If your back has always been your weakest body part, fret not! Try out these effective back-busting exercises and bring the sexy to your back in no time!
Straight Arm Lat Pull Down
This has to be our favourite lat exercise of all time. If you want wide and protruding lats, make sure to never skip this exercise the next time you hit the gym for your back day. The straight arm lat pulldown isolates and attacks your lat muscles exclusively by bringing your upper arm bone, otherwise known as the humerus, down and all the way to the back. This movement captures the very essence of the lat muscle, leaving it no choice but to grow in width and size.
To attempt the straight arm lat pull down, first work your way to the cable machine and attach a short bar or a mini EZ curl bar. Grab the ends of the bar with both hands to form an overhand grip. Keep your elbows slightly bent and maintain a straight back as you lean forward into the starting position. Next, keeping your torso angle intact and elbows slightly bent, pull the cable bar down right to your hip area and thrust your chest outward. The, slowly release the cable bar in a controlled manner all the way back to the top. You should feel a distinct stretch in your lats at the peak of the movement.

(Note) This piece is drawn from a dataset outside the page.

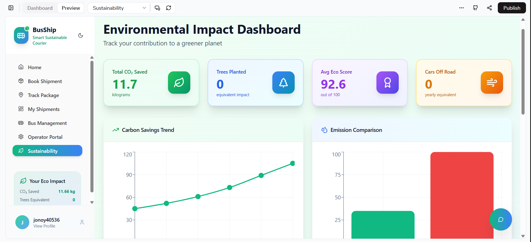Open the device preview size icon
531x242 pixels.
pyautogui.click(x=157, y=8)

If you think you are done at this point, you may want to wipe that smirk off your face, homeboy, as we are pairing the straight arm lat pulldown with the low cable row in a superset drill that is sure to burn your lats and pump a good amount of blood into the muscles. The science behind supersets is not to knock the living daylights out of you, but to capitalise on the increase in blood volume that is reaching your muscles. The more blood there is in the muscles, the harder the squeeze will be and the sicker your pump will feel because your muscles are so full at this point in time.
So, instead of having some small pizza talk with your friends after you completed the first set of this exercise, hop on to the cable row machine to immediately begin your next superset exercise to continue pumping your lats and torching those fats.
Seated Cable Row
Your lat muscles should still be stinging from the set of straight arm lat pull down that you have just finished, but this is no time to stop. The seated low cable row allows your lats to get the full extended stretch as you release the weights forward. This particular movement allows your lat muscles to develop faster and reward you with the mile-wide protruding lats.
Place your feet on the leg stand, grab the close-grip V-bar with both hands and sit upright. Then, proceed to pull the bar all the way back beyond a 90-degree angle and squeeze at the very end before releasing it back slowly to the starting position. Remember to keep your back straight and chest out high at all times during the entire rowing movement.
Reverse Grip Lat Pull Down
Another one of our personal favourites, the reverse grip pulldown is highly effective in bringing out those sexy lats when executed correctly. This exercise is as simple and straightforward as it gets. Sit with an upright posture and reach out for the bar. Grab hold of the bar with an underhand or reverse grip and start pulling the weighted bar towards your upper chest. Executing this movement with a reverse grip is easier than a standard overhand grip as your elbows and arms are working at a natural angle. Make sure you pull the bar all the way down and squeeze through at the end to force your lats to go into a full, deep contraction. Release the bar slowly in a controlled manner and follow your head through your arms as you reach the top of the rep into the initial starting position — this will allow you to stretch to your fullest and, at the same time, elongate your lats.
The grip width for this exercise has always been a debate but the truth of the matter is, it all boils down to personal preference. Personally, I like to place my hands about shoulder-width apart as it becomes a straight pull with that grip and I find that it hits my lats the best this way. Furthermore, a standard grip that I employ places a lesser strain on the wrist as compared to a slightly wider grip. Having said that, there are a couple of other members who prefer the wider grip width and they still end up with beautiful-looking lats.
So, what exactly do we learn from this? That the placement of your grip isn’t really a huge deal for this exercise, but your form is. It is vital for you to pull your elbows down hard and squeeze at the back while keeping your back upright and chest thrust out.